As the Lejeune Fellow, Bradford’s mission will be raising awareness about the indispensability of people with intellectual and developmental disabilities in the Church and in the culture. Bradford will advocate and model the pro-life teachings of the Church, especially as they concern people with intellectual and developmental disabilities.
“As our culture grows further away from understanding the true source of human life and dignity, it is incumbent upon the Church to stand boldly for those that society views as the least among us,” Bradford said. “There is no better platform for this advocacy than Word on Fire. I’m honored to be a part of this incredible ministry.”
Throughout his career, Bradford has excelled at facilitating conversations in the areas of education, disability, medical research, bioethics, the arts, and advocacy. Prior to joining the Word on Fire Institute, he was the executive director at the Regina Academies, and he previously served as the founding president of the American branch of the Jerome Lejeune Foundation, which is based in Paris.
Purpose of the Lejeune Fellowship
Studies suggest that in the US, around 74% of expectant parents who receive a prenatal diagnosis of Down syndrome choose to abort their child. Continuing the legacy of the Venerable Jerome Lejeune, the Lejeune Fellow will serve as a public advocate for people with intellectual or developmental disabilities in the broader culture through asserting the Church’s pro-life teachings on human life and dignity.
The Lejeune Fellowship will also continue the legacy of Prof. Jerome Lejeune in bearing witness to the Church and culture about the necessity of integrating people with intellectual and developmental disabilities as valued and participating members in society and especially in the Church’s apostolic work and mission.
A central task of this fellowship is to create and develop evangelization and catechetical resources, materials, and opportunities for people with intellectual and developmental disabilities and to establish a community of support for families whose loved ones are living with an intellectual or developmental disability within the broader Word on Fire community.

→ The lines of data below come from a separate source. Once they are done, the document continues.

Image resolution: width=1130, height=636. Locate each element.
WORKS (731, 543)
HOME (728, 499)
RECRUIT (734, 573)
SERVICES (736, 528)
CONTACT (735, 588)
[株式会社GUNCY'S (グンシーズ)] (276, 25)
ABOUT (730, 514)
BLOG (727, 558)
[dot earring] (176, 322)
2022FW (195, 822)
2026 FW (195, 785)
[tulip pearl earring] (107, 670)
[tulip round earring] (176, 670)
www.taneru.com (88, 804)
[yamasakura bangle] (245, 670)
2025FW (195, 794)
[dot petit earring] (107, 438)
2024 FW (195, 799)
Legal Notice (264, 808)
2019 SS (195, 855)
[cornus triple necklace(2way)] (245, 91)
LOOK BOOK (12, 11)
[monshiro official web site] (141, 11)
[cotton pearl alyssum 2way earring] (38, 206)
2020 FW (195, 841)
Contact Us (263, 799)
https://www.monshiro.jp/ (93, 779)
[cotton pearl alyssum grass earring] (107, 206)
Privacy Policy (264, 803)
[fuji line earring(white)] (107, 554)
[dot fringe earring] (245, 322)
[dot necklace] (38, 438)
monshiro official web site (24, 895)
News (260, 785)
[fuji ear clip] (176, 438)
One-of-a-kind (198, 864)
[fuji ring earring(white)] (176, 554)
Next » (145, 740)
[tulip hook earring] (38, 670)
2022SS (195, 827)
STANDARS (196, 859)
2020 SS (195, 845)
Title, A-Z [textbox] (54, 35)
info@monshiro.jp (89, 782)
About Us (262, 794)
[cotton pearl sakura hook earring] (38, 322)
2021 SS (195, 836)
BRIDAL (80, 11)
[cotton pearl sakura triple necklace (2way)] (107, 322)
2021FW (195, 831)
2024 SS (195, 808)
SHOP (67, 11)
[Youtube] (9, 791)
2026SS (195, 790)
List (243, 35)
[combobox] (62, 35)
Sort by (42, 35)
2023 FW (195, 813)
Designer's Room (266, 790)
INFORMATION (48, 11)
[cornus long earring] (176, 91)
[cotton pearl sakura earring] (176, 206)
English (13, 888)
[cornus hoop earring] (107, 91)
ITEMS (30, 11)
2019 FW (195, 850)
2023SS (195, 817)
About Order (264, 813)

The Fellow’s first task is to utilize his or her requisite knowledge and experience to assist Word on Fire in its efforts to hire a person with an intellectual and/or developmental disability to serve as a second Lejeune Fellow.

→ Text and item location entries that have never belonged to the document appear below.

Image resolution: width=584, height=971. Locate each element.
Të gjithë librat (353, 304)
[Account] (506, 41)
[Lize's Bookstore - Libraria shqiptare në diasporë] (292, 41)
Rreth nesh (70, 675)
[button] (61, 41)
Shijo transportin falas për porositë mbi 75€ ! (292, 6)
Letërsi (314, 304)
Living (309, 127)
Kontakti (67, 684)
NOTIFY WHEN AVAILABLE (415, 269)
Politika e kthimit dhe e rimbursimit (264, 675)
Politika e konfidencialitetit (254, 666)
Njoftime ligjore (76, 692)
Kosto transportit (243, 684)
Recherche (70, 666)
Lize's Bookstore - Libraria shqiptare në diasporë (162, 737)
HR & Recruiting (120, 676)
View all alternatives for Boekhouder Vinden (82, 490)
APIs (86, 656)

The two Fellows will work together on developing evangelization and catechetical materials that are age appropriate, beautifully designed, helpful, and relevant, as well as evangelically and catechetically rich.
Who was Jerome Lejeune?
Jerome Lejeune (1926–1994) was the French geneticist who discovered that Down syndrome is caused by an extra copy of the 21st chromosome. Realizing the implications of his discovery—that these individuals could then be identified before birth through prenatal diagnosis and aborted—he committed his life to researching what he hoped would be a “cure.”
As he worked toward that goal, he became their outspoken advocate. He took advantage of every opportunity to assert the value of those living with disabilities in a culture that was becoming increasingly hostile to them.
Jerome Lejeune was a faithful Catholic physician who served the Lord and his Church at every opportunity, by bearing witness to life and opposing abortion. He was a good friend of St. John Paul II, who appointed him the first president of the Pontifical Academy for Life. Pope Francis bestowed the title “Venerable” upon Jerome Lejeune on January 21, 2021, in recognition of his heroic virtues—a key step in the process that hopefully will one day lead to his canonization.